BEGIN THE RECORDS

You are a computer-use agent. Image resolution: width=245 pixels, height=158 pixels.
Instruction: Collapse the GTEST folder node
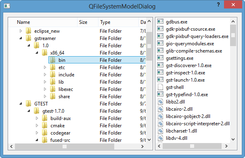(21, 103)
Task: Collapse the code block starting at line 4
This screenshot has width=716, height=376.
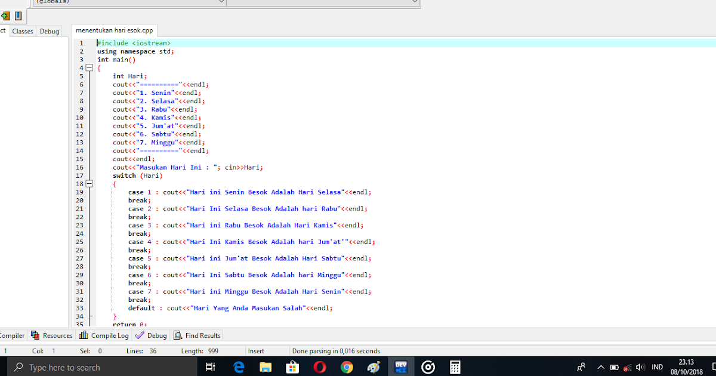Action: coord(90,67)
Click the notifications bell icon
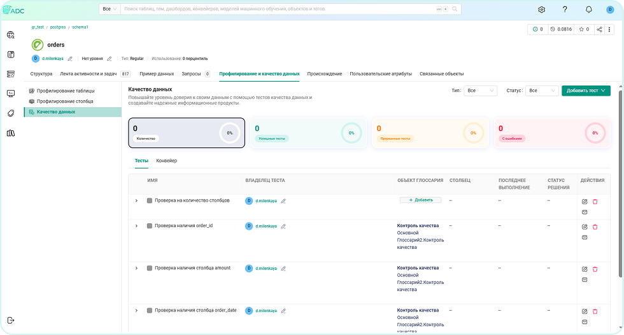Screen dimensions: 624x335 coord(588,10)
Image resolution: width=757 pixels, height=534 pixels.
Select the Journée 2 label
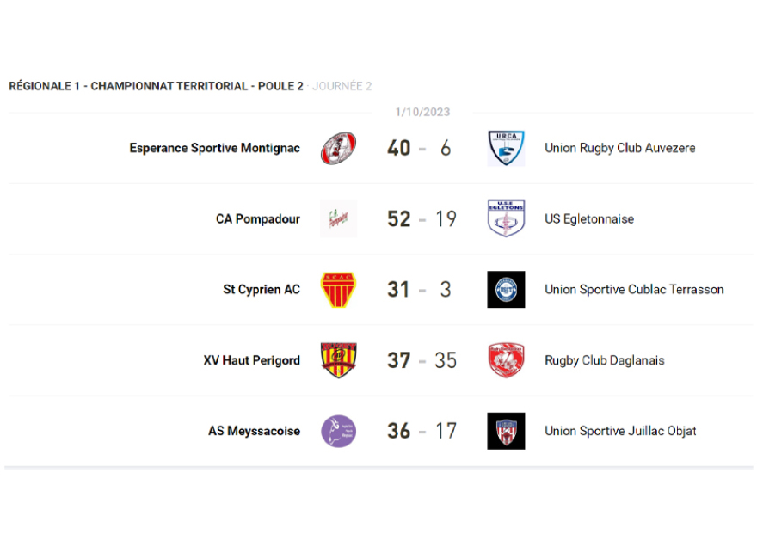(342, 86)
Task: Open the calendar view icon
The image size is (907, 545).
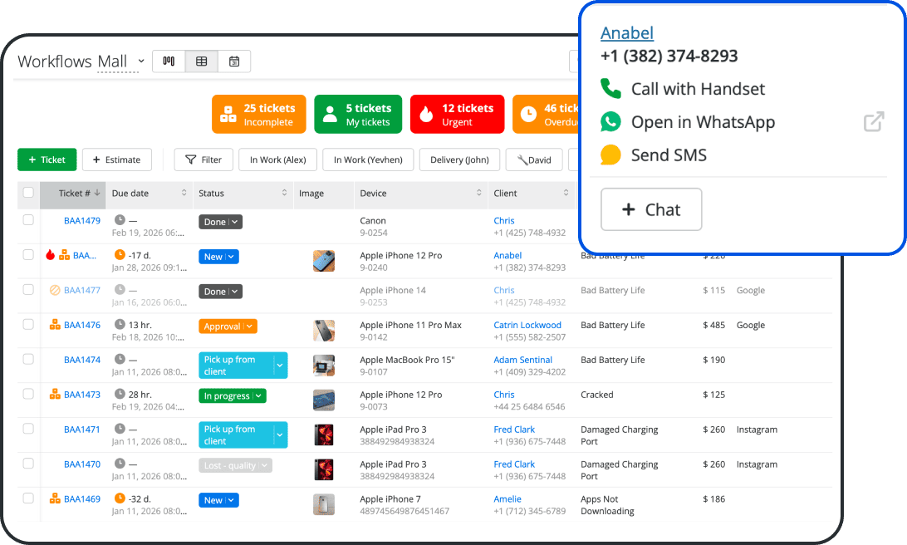Action: (233, 61)
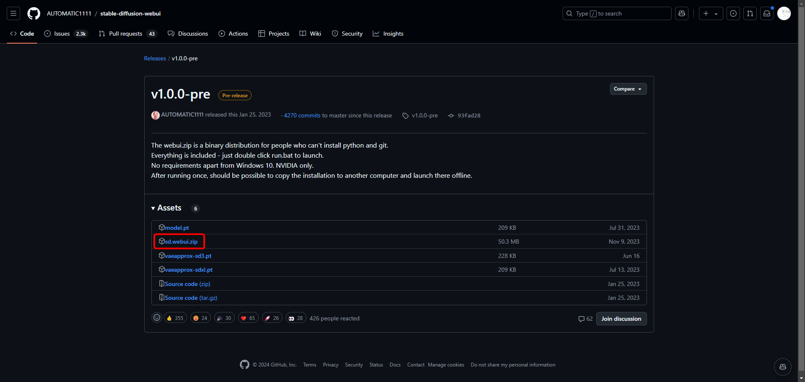This screenshot has width=805, height=382.
Task: Switch to the Issues tab
Action: [x=62, y=34]
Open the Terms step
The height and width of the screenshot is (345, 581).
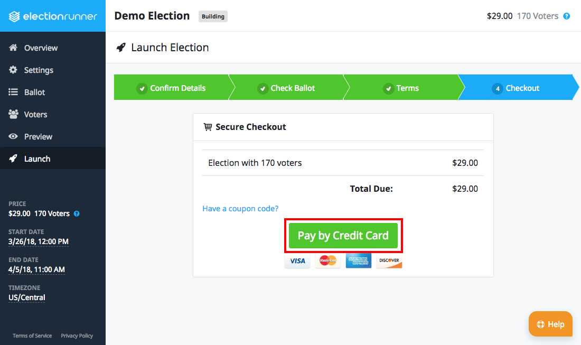point(401,88)
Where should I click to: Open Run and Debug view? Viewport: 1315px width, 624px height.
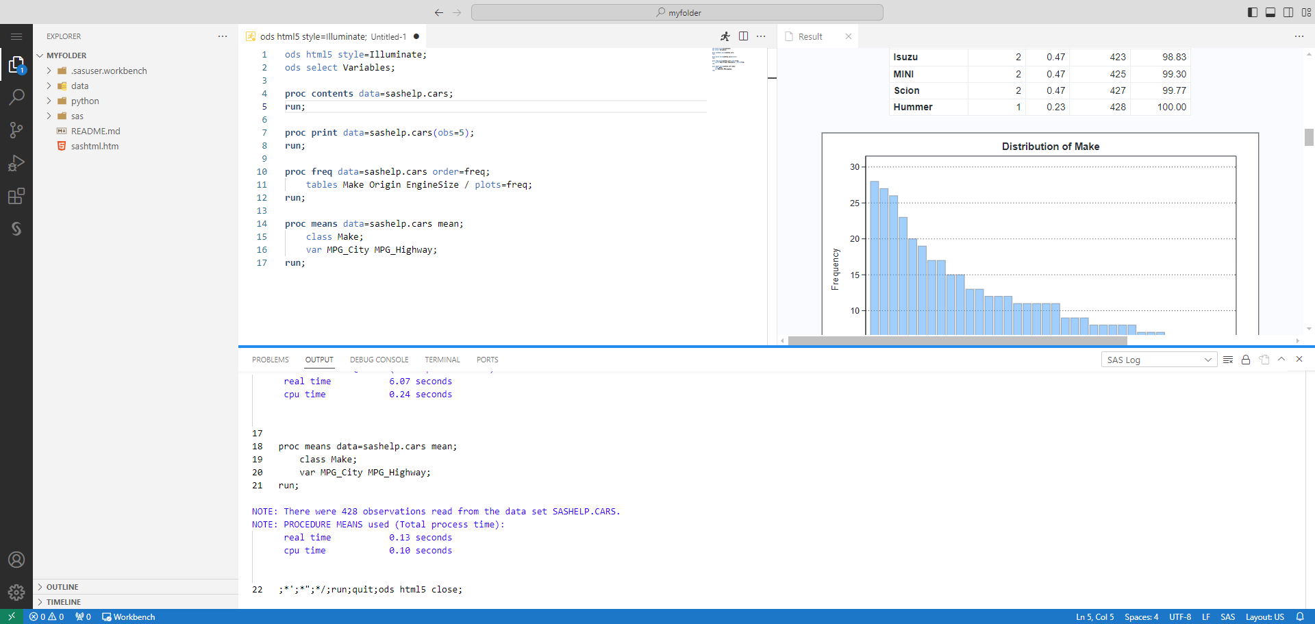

END THE RECORDS

§ EXERCISE PROMPT
Each entry above must be printed exactly, apart from its pictures.

§ WRITTEN REPLY
You are a computer-use agent. Image resolution: width=245 pixels, height=158 pixels.
Instruction: Collapse the GTEST folder node
(21, 103)
Task: Collapse the code block starting at line 4
This screenshot has width=716, height=376.
Action: coord(90,67)
Click the notifications bell icon
Screen dimensions: 624x335 coord(588,10)
Image resolution: width=757 pixels, height=534 pixels.
Select the Journée 2 label
(342, 86)
Task: Open the calendar view icon
The image size is (907, 545).
Action: (233, 61)
This screenshot has width=805, height=382.
Task: Switch to the Issues tab
Action: [x=62, y=34]
Open the Terms step
The height and width of the screenshot is (345, 581).
point(401,88)
Where should I click to: Open Run and Debug view? Viewport: 1315px width, 624px height.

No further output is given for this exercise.